I really think the knapsack is simple, not too far away from real world and might be demonstrated with live code in 5 minutes. I will have a look anyway at more "spectacular" stuff like gloss or yesod but I fear this is out of scope.

Regards,
Arnaud

On Tue, Feb 28, 2012 at 12:27 PM, Yves Parès <yves.pares@gmail.com> wrote:
Nevermind, I think I found: http://jduchess.org/duchess-france/blog/battle-language-a-la-marmite/

You could try the JSON parser exercise. (https://github.com/revence27/JSON-hs) Or anything else with Parsec, it's a pretty good power-showing library.


2012/2/28 Yves Parès <yves.pares@gmail.com>
Where exactly does that event take place?
Is it open to public?

And I strongly disadvise fibonacci, quicksort and other mind-blowing reality-escapist stuff. Show something real world and practical.
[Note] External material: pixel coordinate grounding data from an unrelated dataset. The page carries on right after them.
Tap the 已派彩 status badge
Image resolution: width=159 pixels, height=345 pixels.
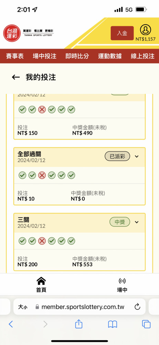117,156
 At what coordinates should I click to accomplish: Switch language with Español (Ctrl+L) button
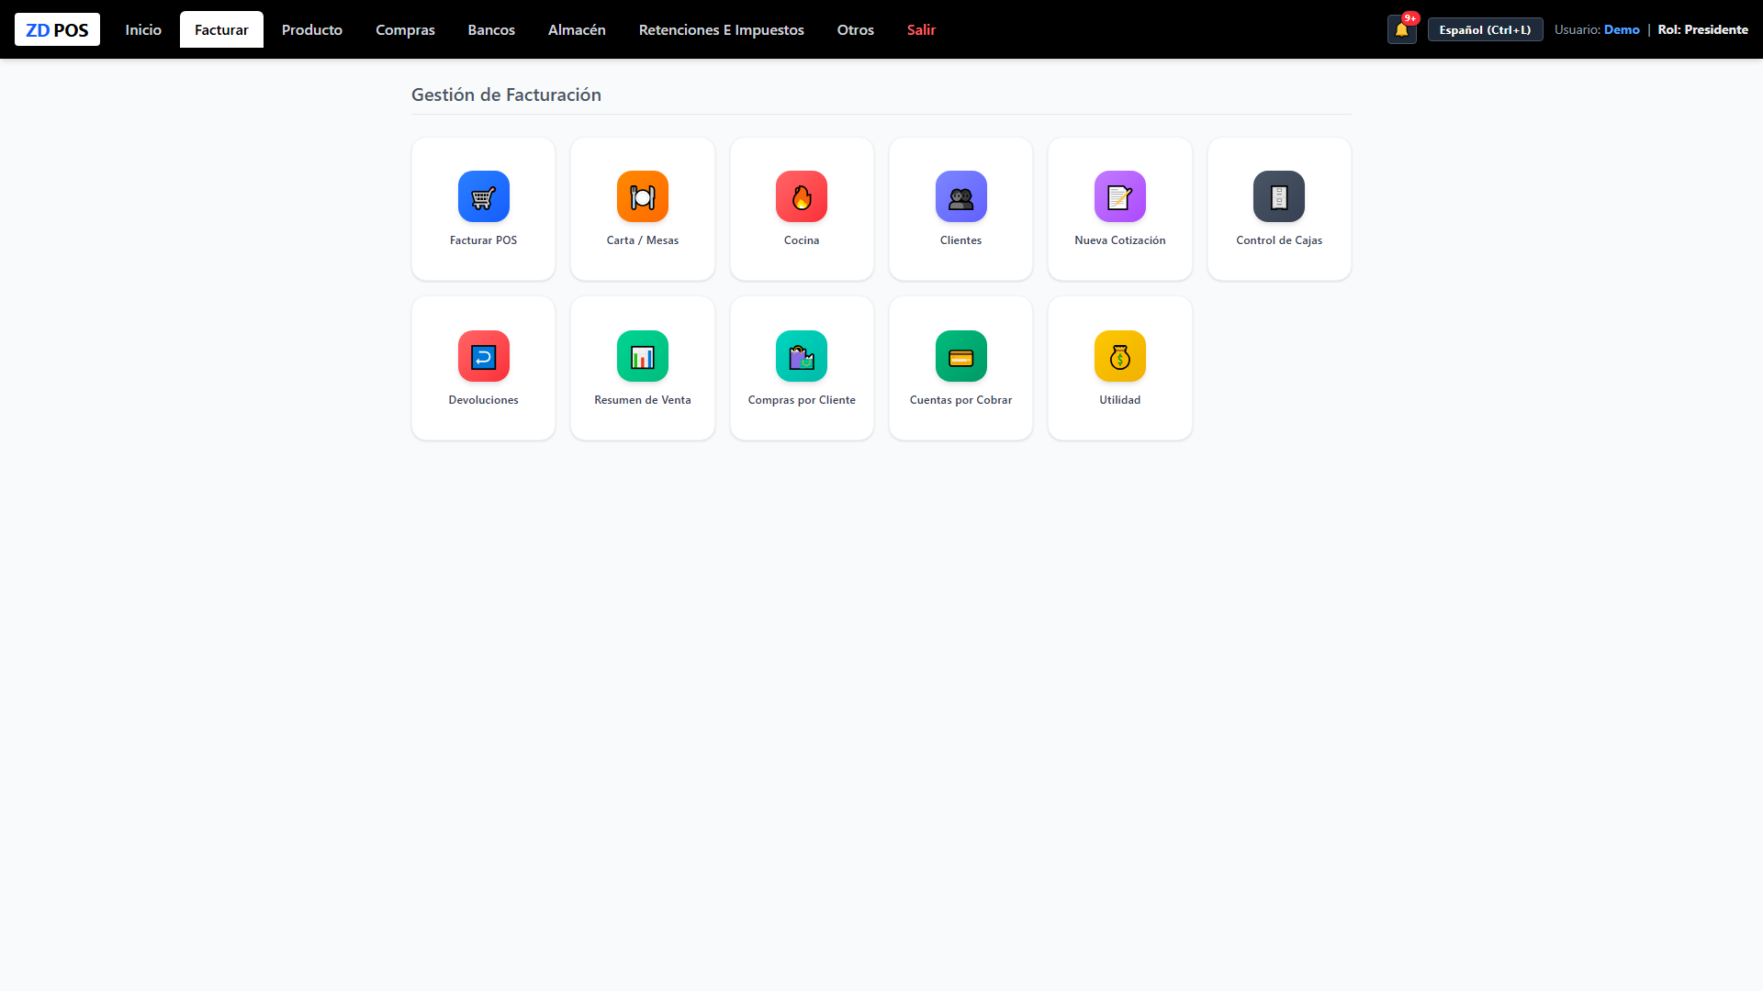click(1485, 29)

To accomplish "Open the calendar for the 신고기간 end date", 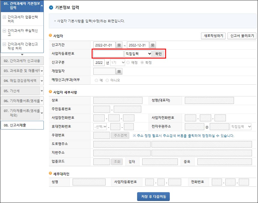I will 153,45.
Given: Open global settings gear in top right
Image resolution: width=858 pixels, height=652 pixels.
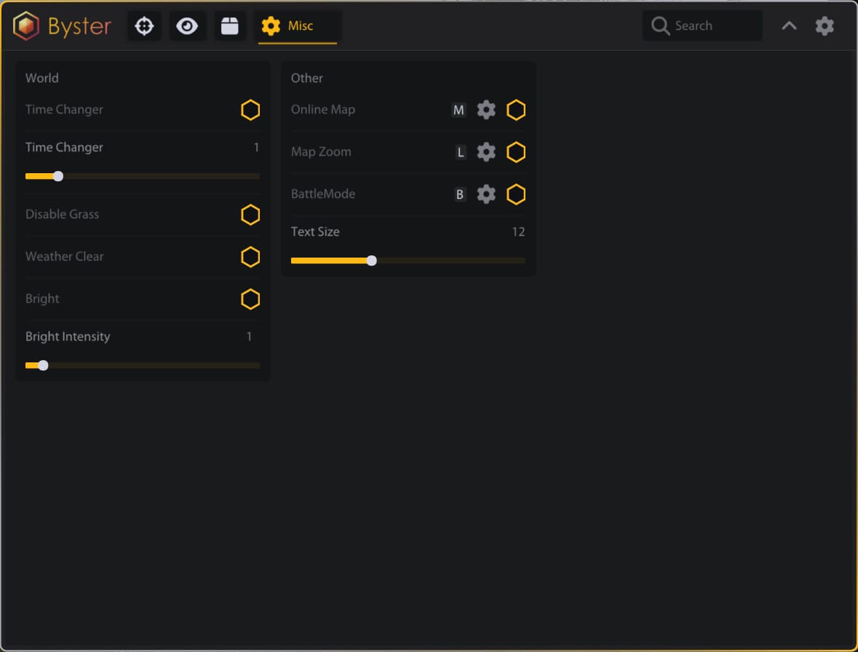Looking at the screenshot, I should [825, 26].
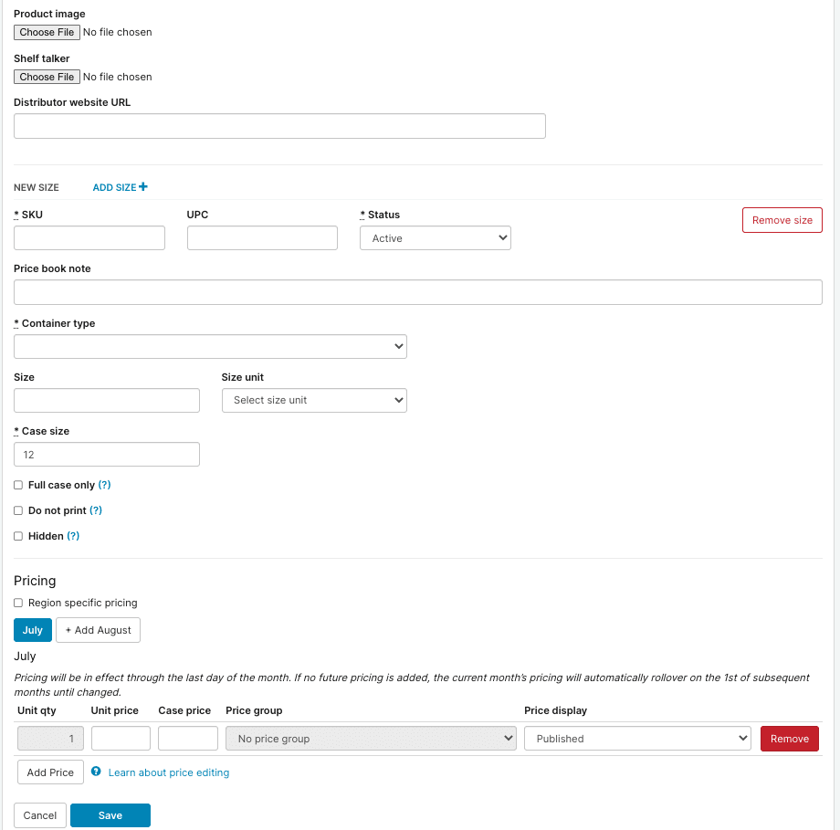Click the help icon beside Learn about price editing
This screenshot has width=840, height=830.
coord(96,772)
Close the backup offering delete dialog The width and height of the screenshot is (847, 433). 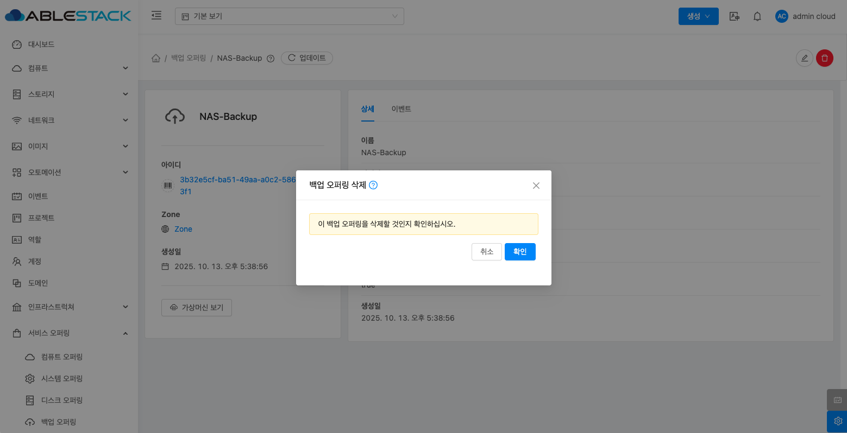[x=536, y=186]
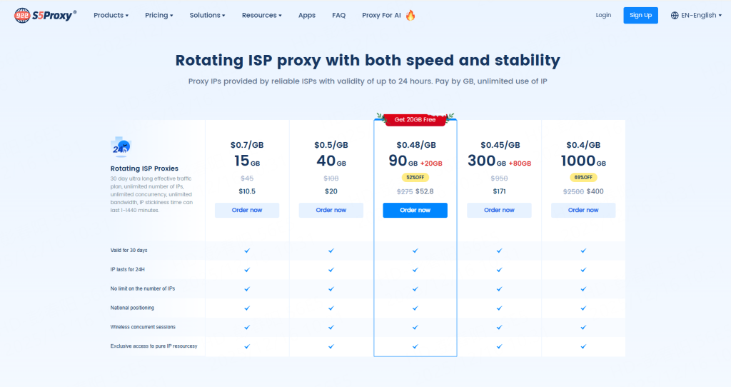Select the 300GB plan price heading
Image resolution: width=731 pixels, height=387 pixels.
coord(500,145)
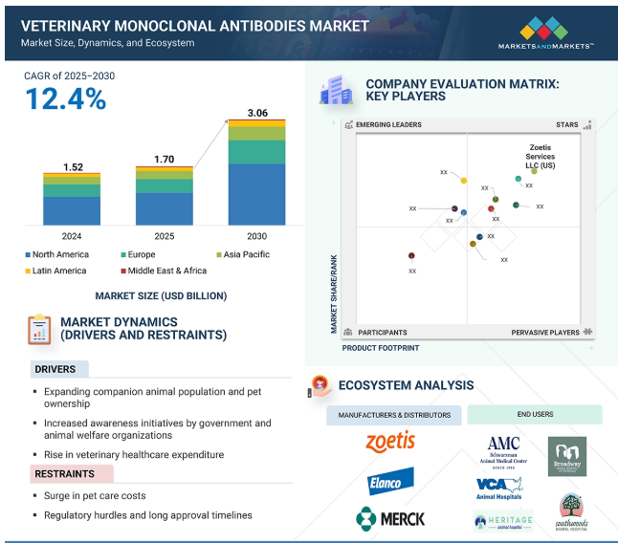
Task: Click the Restraints section header
Action: [67, 473]
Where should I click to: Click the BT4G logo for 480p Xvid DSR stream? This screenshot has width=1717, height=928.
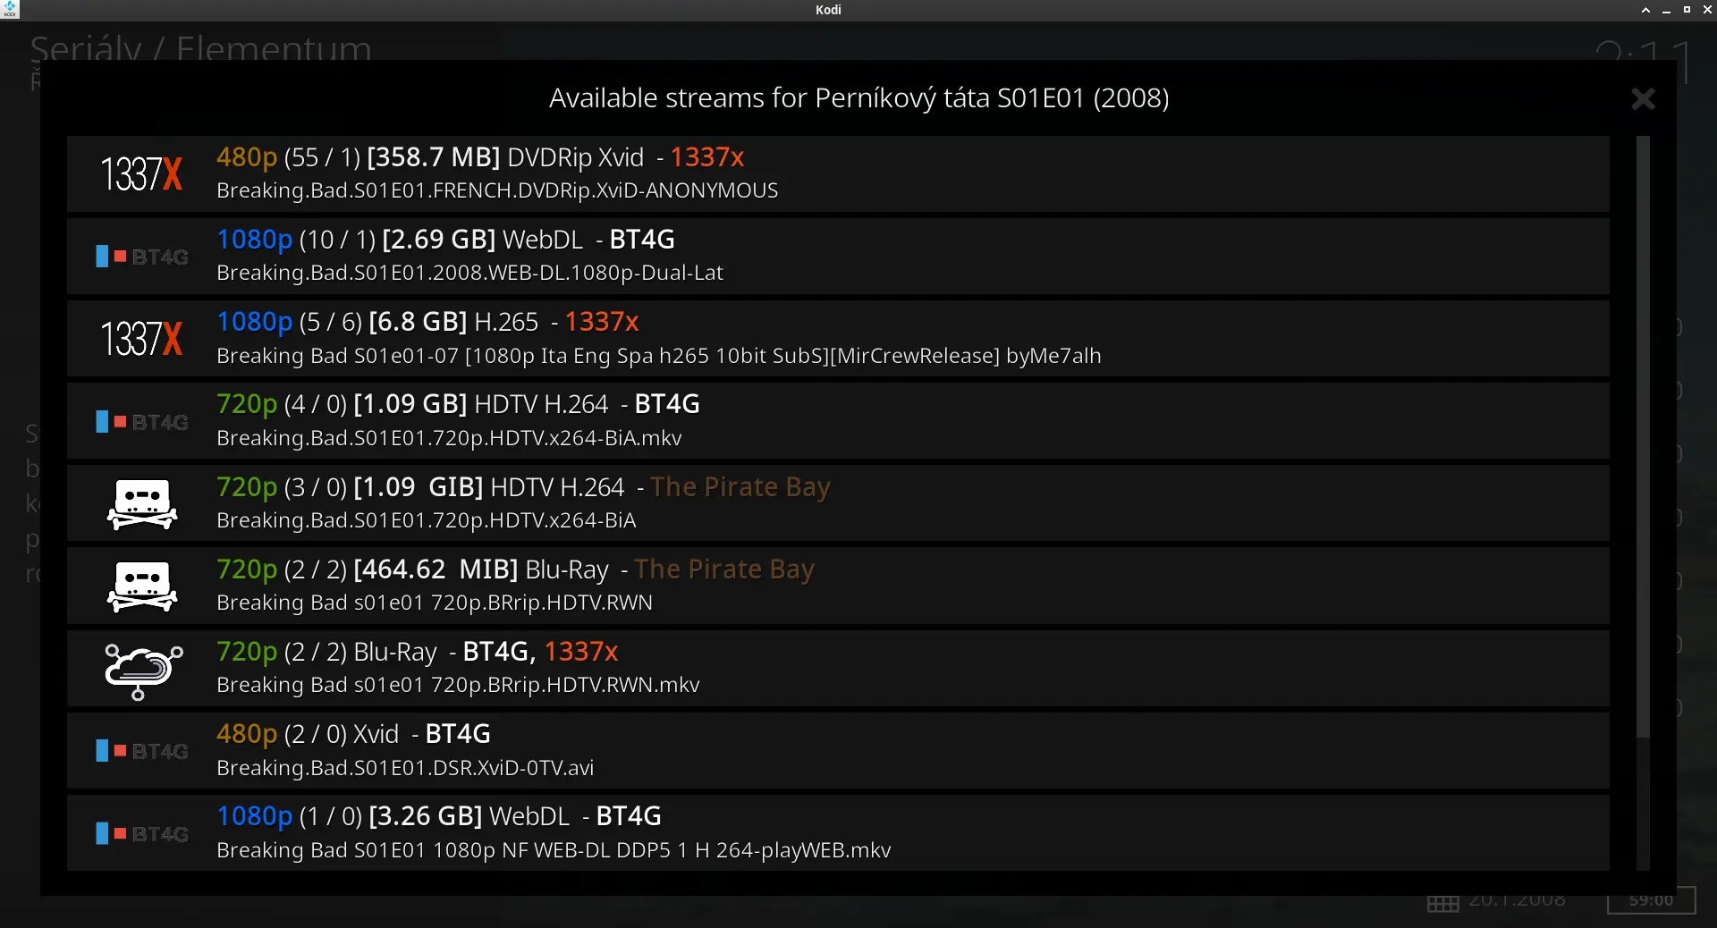click(x=141, y=751)
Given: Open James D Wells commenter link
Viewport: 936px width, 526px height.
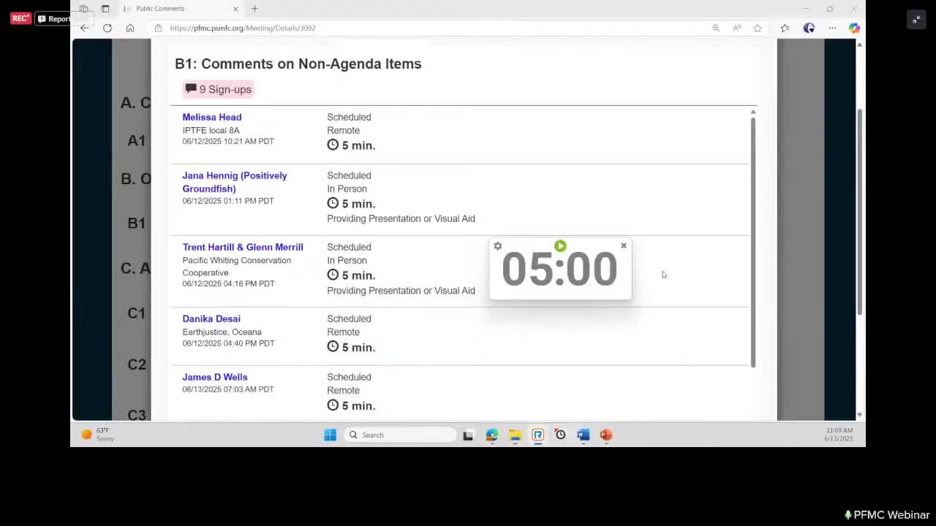Looking at the screenshot, I should coord(215,377).
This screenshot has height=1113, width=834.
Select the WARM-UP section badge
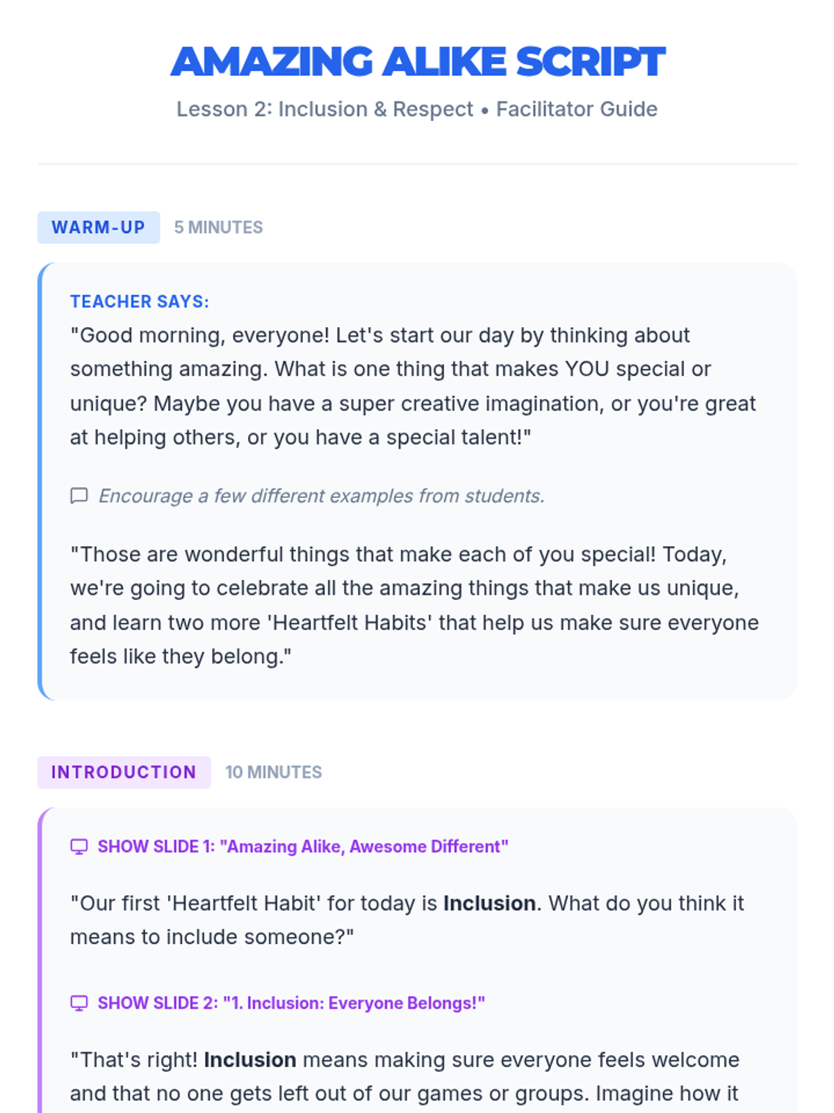point(98,227)
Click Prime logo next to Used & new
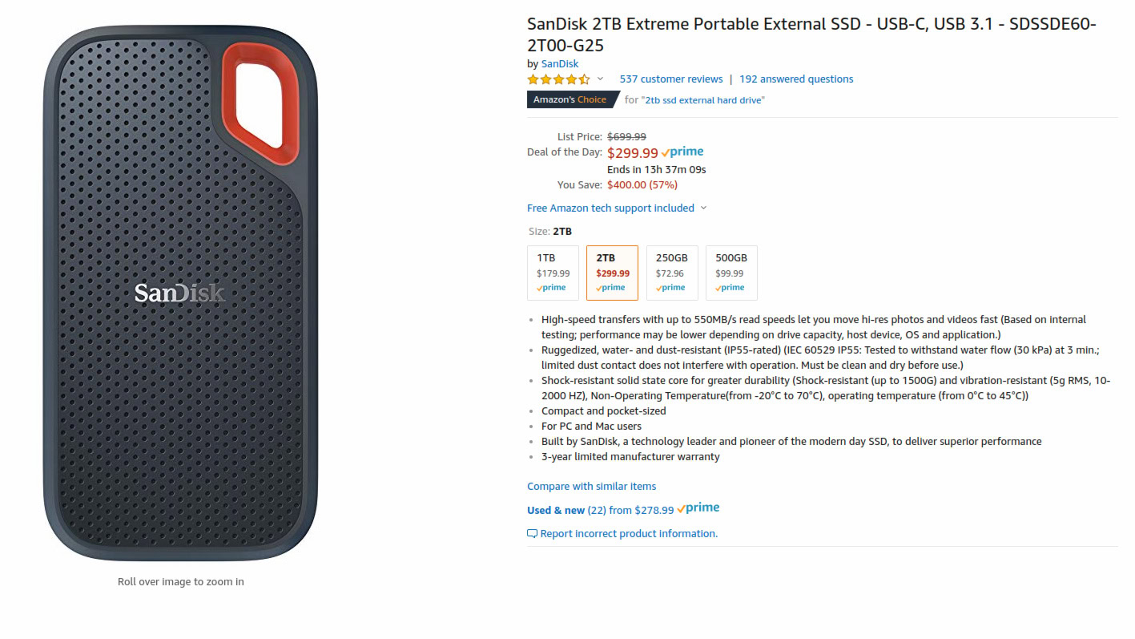 click(x=698, y=508)
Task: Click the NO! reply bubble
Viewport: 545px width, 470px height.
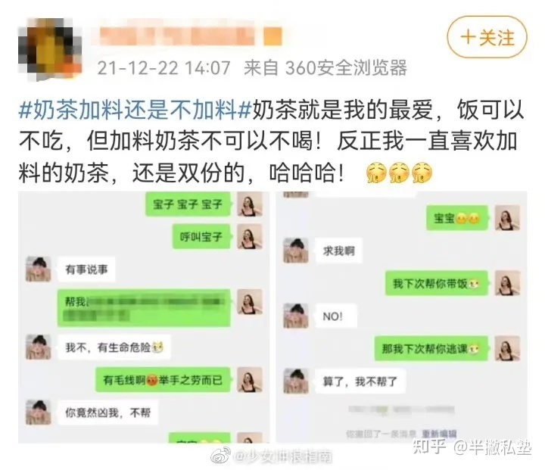Action: [x=336, y=316]
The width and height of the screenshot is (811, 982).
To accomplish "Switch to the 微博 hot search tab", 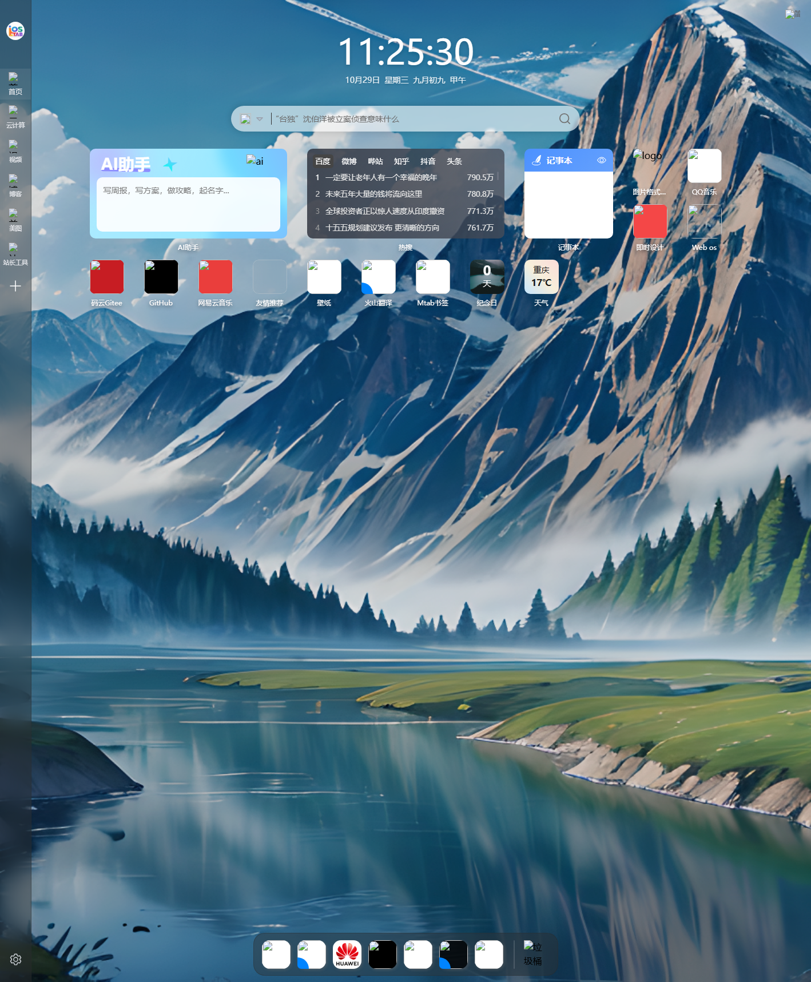I will tap(349, 161).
2012/2/27 Arnaud Bailly <arnaud.oqube@gmail.com>
Hello Cafe,

I will be (re)presenting Haskell in a "Batlle Language" event Wednesday evening: A fun and interactive contest where various programming language champions try to attract as much followers as possible in 5 minutes.

Having successfully experimented the power of live coding in a recent Haskell introduction for the Paris Scala User Group, I would like to do the same but given the time frame I need a simpler example than the music synthesizer program.

So I would like to tap in the collective wisdom looking for some concise, eye-opening, mind-shaking and if possible fun example of what one can achieve in Haskell. Things that sprung to my mind are rather dull: prime factors, fibonacci numbers.